**PROBLEM DETAILS**
Repeat the records. Each line must match exactly.

**SOURCE INFORMATION**
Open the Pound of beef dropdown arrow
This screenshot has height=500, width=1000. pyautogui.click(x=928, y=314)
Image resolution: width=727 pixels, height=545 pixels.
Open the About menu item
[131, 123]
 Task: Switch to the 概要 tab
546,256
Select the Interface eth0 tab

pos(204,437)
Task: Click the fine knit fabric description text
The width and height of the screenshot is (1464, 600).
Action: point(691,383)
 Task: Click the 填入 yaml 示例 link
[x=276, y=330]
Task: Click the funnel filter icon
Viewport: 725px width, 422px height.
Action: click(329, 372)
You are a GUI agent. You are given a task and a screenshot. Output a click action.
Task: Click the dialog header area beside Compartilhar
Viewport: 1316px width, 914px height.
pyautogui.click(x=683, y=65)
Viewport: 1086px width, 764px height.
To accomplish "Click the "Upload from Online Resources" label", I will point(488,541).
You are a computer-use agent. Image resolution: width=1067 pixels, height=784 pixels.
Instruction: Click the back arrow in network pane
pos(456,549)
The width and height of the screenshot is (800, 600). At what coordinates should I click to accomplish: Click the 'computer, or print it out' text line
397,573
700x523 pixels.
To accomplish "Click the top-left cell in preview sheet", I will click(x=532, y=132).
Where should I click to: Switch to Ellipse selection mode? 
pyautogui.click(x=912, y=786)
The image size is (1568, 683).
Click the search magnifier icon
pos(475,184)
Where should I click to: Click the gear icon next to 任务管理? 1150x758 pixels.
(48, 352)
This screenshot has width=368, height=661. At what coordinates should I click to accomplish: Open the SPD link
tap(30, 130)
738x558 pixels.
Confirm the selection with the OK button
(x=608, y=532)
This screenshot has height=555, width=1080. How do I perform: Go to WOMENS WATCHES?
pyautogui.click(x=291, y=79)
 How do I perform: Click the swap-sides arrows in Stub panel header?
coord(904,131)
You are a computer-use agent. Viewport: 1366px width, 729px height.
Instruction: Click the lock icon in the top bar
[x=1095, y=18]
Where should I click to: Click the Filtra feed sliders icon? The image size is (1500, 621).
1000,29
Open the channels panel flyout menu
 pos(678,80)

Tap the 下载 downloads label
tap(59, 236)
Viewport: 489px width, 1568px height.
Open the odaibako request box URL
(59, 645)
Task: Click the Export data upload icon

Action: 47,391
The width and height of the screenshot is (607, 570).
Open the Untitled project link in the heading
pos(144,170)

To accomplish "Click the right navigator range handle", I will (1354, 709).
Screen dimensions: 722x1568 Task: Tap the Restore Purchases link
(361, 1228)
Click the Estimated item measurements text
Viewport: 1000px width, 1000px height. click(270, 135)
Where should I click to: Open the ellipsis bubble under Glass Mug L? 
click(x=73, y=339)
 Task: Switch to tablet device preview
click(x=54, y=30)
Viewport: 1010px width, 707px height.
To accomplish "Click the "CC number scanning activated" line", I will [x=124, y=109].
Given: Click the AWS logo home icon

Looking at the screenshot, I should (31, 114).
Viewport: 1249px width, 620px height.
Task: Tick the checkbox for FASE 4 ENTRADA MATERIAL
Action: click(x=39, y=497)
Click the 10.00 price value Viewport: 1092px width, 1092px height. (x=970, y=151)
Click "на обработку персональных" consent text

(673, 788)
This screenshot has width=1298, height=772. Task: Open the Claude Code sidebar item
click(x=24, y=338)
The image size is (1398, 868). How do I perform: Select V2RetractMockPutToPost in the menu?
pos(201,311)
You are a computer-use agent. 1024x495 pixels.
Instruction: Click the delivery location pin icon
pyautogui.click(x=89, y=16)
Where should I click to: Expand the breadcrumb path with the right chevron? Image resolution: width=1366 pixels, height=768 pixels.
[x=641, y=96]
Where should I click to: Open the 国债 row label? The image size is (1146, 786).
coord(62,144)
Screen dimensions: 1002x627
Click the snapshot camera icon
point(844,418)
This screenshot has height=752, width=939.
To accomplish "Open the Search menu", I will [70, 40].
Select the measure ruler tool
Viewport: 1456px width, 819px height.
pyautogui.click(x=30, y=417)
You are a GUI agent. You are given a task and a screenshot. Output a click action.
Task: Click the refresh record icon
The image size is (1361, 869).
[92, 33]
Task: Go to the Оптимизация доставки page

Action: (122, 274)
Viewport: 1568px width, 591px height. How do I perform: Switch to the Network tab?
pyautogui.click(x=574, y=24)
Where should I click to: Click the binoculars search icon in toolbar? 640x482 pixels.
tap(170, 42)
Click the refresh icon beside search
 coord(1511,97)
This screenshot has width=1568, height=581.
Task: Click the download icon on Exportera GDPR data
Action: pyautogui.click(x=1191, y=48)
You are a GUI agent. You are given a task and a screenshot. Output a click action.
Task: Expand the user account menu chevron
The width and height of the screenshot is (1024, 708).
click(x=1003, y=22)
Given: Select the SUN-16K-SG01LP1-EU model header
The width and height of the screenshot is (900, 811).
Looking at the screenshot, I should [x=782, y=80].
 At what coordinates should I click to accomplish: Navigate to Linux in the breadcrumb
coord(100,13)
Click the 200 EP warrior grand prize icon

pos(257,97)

**ANSWER TO THE EXERCISE**
Open the Pound of beef dropdown arrow
This screenshot has height=500, width=1000. pyautogui.click(x=928, y=314)
Image resolution: width=727 pixels, height=545 pixels.
Open the About menu item
[131, 123]
 Task: Switch to the 概要 tab
546,256
Select the Interface eth0 tab

pos(204,437)
Task: Click the fine knit fabric description text
The width and height of the screenshot is (1464, 600).
Action: point(691,383)
 Task: Click the 填入 yaml 示例 link
[x=276, y=330]
Task: Click the funnel filter icon
Viewport: 725px width, 422px height.
Action: click(329, 372)
You are a GUI agent. You are given a task and a screenshot. Output a click action.
Task: Click the dialog header area beside Compartilhar
Viewport: 1316px width, 914px height.
pyautogui.click(x=683, y=65)
Viewport: 1086px width, 764px height.
To accomplish "Click the "Upload from Online Resources" label", I will point(488,541).
You are a computer-use agent. Image resolution: width=1067 pixels, height=784 pixels.
Instruction: Click the back arrow in network pane
pos(456,549)
The width and height of the screenshot is (800, 600). At what coordinates should I click to accomplish: Click the 'computer, or print it out' text line
397,573
700x523 pixels.
To accomplish "Click the top-left cell in preview sheet", I will click(x=532, y=132).
Where should I click to: Switch to Ellipse selection mode? 
pyautogui.click(x=912, y=786)
The image size is (1568, 683).
Click the search magnifier icon
pos(475,184)
Where should I click to: Click the gear icon next to 任务管理? 1150x758 pixels.
(48, 352)
This screenshot has width=368, height=661. At what coordinates should I click to accomplish: Open the SPD link
tap(30, 130)
738x558 pixels.
Confirm the selection with the OK button
(x=608, y=532)
This screenshot has height=555, width=1080. How do I perform: Go to WOMENS WATCHES?
pyautogui.click(x=291, y=79)
 How do I perform: Click the swap-sides arrows in Stub panel header?
coord(904,131)
You are a computer-use agent. Viewport: 1366px width, 729px height.
Instruction: Click the lock icon in the top bar
[x=1095, y=18]
Where should I click to: Click the Filtra feed sliders icon? The image size is (1500, 621).
1000,29
Open the channels panel flyout menu
 pos(678,80)

Tap the 下载 downloads label
tap(59, 236)
Viewport: 489px width, 1568px height.
Open the odaibako request box URL
(59, 645)
Task: Click the Export data upload icon

Action: 47,391
The width and height of the screenshot is (607, 570).
Open the Untitled project link in the heading
pos(144,170)

To accomplish "Click the right navigator range handle", I will (1354, 709).
Screen dimensions: 722x1568 Task: Tap the Restore Purchases link
(361, 1228)
Click the Estimated item measurements text
Viewport: 1000px width, 1000px height. click(270, 135)
Where should I click to: Open the ellipsis bubble under Glass Mug L? 
click(x=73, y=339)
 Task: Switch to tablet device preview
click(x=54, y=30)
Viewport: 1010px width, 707px height.
To accomplish "Click the "CC number scanning activated" line", I will [x=124, y=109].
Given: Click the AWS logo home icon

Looking at the screenshot, I should (31, 114).
Viewport: 1249px width, 620px height.
Task: Tick the checkbox for FASE 4 ENTRADA MATERIAL
Action: click(x=39, y=497)
Click the 10.00 price value Viewport: 1092px width, 1092px height. (x=970, y=151)
Click "на обработку персональных" consent text

(673, 788)
This screenshot has width=1298, height=772. Task: Open the Claude Code sidebar item
click(x=24, y=338)
The image size is (1398, 868). How do I perform: Select V2RetractMockPutToPost in the menu?
pos(201,311)
You are a computer-use agent. 1024x495 pixels.
Instruction: Click the delivery location pin icon
pyautogui.click(x=89, y=16)
Where should I click to: Expand the breadcrumb path with the right chevron? Image resolution: width=1366 pixels, height=768 pixels.
[x=641, y=96]
Where should I click to: Open the 国债 row label? The image size is (1146, 786).
coord(62,144)
Screen dimensions: 1002x627
Click the snapshot camera icon
point(844,418)
This screenshot has height=752, width=939.
To accomplish "Open the Search menu", I will [70, 40].
Select the measure ruler tool
Viewport: 1456px width, 819px height.
pyautogui.click(x=30, y=417)
You are a GUI agent. You are given a task and a screenshot. Output a click action.
Task: Click the refresh record icon
The image size is (1361, 869).
[92, 33]
Task: Go to the Оптимизация доставки page

Action: (122, 274)
Viewport: 1568px width, 591px height. How do I perform: Switch to the Network tab?
pyautogui.click(x=574, y=24)
Where should I click to: Click the binoculars search icon in toolbar? 640x482 pixels.
tap(170, 42)
Click the refresh icon beside search
 coord(1511,97)
This screenshot has width=1568, height=581.
Task: Click the download icon on Exportera GDPR data
Action: pyautogui.click(x=1191, y=48)
You are a GUI agent. You are given a task and a screenshot. Output a click action.
Task: Expand the user account menu chevron
The width and height of the screenshot is (1024, 708).
click(x=1003, y=22)
Given: Select the SUN-16K-SG01LP1-EU model header
The width and height of the screenshot is (900, 811).
Looking at the screenshot, I should [x=782, y=80].
 At what coordinates should I click to accomplish: Navigate to Linux in the breadcrumb
coord(100,13)
Click the 200 EP warrior grand prize icon

pos(257,97)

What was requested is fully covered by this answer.